Stored data

# # # # # # #

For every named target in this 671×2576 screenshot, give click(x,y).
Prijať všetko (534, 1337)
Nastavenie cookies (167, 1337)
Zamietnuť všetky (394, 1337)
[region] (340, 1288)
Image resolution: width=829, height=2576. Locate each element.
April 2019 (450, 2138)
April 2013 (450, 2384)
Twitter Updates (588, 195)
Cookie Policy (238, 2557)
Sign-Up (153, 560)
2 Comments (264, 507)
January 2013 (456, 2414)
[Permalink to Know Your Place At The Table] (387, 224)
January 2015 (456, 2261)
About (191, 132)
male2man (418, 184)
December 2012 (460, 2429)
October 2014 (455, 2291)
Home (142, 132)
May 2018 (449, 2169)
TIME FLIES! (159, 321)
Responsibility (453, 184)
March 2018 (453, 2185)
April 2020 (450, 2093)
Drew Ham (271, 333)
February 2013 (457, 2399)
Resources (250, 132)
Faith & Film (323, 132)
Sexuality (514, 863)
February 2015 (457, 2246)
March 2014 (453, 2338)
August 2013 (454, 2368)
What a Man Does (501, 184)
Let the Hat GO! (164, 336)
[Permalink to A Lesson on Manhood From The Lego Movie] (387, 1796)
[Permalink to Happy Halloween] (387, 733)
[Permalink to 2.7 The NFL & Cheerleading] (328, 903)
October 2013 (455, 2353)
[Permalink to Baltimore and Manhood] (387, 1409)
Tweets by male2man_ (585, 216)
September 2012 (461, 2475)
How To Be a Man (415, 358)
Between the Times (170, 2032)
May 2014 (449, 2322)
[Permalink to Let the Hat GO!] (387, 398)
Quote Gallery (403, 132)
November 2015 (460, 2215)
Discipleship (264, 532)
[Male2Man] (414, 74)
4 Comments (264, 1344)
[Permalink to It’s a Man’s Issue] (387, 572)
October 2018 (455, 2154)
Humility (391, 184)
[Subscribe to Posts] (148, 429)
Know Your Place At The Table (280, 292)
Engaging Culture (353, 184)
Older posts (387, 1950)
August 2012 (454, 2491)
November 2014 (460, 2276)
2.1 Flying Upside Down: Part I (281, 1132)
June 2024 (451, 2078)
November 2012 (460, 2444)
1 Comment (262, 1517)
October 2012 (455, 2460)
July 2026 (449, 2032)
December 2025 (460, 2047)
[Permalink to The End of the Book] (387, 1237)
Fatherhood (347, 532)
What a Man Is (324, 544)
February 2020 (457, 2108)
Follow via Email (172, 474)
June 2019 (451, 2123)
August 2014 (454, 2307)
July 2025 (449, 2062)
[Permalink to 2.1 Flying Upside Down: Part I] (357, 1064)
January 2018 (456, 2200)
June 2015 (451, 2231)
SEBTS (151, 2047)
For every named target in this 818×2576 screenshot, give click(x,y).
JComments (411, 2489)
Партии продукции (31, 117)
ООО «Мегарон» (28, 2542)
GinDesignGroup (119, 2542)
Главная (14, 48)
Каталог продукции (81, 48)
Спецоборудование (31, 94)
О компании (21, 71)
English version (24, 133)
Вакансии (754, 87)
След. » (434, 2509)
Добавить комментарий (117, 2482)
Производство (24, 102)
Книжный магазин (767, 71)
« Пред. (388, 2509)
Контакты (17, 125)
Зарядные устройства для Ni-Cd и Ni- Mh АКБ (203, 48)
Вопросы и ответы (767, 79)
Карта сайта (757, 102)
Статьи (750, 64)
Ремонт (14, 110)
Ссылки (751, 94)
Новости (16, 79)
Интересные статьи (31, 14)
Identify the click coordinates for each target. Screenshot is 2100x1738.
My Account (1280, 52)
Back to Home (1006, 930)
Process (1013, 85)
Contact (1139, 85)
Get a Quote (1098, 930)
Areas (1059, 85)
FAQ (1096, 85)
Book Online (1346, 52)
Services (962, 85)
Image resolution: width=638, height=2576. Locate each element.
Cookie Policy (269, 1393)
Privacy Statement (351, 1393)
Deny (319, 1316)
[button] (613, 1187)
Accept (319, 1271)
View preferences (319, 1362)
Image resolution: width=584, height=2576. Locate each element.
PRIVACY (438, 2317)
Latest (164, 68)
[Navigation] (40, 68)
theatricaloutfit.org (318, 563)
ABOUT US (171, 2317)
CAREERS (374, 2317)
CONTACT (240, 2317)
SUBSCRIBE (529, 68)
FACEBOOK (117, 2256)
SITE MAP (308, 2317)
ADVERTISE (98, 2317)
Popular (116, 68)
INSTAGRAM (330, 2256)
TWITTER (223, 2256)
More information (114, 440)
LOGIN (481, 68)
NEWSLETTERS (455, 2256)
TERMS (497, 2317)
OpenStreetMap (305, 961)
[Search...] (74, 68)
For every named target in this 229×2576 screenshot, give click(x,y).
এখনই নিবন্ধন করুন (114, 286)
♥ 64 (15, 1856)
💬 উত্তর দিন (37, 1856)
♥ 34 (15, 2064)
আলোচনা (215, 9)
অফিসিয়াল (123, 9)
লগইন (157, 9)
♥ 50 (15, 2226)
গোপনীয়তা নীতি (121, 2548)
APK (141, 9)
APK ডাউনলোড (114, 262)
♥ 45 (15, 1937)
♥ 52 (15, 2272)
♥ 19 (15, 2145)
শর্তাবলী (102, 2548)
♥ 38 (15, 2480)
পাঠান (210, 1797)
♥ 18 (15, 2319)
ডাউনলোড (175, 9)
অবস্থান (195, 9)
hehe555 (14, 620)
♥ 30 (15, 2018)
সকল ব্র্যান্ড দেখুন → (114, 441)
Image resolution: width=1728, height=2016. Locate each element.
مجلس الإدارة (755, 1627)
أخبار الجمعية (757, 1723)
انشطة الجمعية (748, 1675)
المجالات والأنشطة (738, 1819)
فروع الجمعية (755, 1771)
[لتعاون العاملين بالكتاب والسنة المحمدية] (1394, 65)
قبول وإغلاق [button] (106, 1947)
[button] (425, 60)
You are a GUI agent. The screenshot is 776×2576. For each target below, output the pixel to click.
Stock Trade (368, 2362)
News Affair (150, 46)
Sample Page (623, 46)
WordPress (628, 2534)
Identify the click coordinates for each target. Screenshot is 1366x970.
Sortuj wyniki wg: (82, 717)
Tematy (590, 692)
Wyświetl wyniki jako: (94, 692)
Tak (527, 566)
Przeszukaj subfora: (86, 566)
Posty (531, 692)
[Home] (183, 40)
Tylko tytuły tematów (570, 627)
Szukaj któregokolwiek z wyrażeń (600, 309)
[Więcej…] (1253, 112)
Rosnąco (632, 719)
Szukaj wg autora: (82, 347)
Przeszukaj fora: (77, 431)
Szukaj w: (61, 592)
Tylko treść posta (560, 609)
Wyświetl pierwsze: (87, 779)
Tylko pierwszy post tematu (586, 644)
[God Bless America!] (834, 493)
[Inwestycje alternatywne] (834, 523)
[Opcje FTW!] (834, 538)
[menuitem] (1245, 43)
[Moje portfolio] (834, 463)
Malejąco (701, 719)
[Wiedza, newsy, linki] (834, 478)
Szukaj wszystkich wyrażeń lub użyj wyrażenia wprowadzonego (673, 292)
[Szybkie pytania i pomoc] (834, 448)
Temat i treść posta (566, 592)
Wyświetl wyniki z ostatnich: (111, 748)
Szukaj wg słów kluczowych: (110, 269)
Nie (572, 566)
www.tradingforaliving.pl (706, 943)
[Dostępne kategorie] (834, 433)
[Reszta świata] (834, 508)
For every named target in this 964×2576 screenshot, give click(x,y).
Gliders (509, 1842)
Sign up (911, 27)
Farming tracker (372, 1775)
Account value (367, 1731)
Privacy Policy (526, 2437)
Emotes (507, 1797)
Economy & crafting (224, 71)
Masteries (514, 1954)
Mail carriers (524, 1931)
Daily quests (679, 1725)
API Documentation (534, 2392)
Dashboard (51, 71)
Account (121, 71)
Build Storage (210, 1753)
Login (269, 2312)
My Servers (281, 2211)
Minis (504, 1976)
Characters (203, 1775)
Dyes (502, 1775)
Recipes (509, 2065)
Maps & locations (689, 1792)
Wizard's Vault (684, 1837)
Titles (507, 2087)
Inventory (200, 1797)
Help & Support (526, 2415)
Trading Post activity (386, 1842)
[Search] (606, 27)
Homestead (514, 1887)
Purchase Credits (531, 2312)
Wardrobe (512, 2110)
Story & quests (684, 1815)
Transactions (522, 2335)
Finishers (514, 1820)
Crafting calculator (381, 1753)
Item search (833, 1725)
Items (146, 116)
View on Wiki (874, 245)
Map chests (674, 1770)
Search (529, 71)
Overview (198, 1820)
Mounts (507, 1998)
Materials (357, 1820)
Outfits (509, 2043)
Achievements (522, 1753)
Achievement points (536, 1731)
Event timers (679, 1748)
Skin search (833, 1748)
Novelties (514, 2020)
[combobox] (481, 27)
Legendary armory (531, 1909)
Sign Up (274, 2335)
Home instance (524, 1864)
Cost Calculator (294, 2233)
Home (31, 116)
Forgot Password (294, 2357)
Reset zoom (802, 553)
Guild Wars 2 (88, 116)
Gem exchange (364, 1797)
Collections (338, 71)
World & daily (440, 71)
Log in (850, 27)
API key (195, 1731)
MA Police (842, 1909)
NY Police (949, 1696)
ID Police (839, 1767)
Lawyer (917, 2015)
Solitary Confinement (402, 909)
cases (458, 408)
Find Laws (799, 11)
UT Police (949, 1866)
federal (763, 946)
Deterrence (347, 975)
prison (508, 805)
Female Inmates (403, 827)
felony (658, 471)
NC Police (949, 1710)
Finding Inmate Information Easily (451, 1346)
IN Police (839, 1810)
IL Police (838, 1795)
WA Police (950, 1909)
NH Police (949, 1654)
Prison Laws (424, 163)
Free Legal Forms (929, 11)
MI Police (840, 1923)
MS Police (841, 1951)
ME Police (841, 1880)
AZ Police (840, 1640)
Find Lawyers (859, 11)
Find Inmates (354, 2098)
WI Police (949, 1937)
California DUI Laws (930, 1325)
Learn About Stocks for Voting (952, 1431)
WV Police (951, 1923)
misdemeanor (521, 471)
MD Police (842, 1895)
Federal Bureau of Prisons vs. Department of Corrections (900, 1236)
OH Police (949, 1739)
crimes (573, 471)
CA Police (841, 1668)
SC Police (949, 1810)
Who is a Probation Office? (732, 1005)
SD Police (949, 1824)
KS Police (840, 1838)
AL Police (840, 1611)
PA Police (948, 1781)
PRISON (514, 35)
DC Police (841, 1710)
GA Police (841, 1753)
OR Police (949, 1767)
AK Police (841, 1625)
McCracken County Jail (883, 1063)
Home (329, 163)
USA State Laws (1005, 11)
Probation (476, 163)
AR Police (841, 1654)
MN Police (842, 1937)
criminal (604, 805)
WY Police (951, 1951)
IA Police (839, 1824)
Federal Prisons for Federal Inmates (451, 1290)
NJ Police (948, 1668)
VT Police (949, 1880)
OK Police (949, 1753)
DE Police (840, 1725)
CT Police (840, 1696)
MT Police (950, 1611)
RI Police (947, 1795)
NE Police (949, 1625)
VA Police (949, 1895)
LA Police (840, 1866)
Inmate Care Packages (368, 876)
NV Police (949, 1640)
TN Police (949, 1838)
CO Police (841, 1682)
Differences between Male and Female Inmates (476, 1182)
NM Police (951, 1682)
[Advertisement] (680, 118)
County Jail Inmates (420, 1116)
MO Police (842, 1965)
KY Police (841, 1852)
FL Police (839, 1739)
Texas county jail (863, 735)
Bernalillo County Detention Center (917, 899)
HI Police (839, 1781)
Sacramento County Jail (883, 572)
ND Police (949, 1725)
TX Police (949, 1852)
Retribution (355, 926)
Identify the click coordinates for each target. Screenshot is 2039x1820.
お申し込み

# # # # # # #

To do>
Whenever a line includes the word "Przeszukaj", pull it out of the entries.

Exercise solution>
Przeszukaj subfora: (86, 566)
Przeszukaj fora: (77, 431)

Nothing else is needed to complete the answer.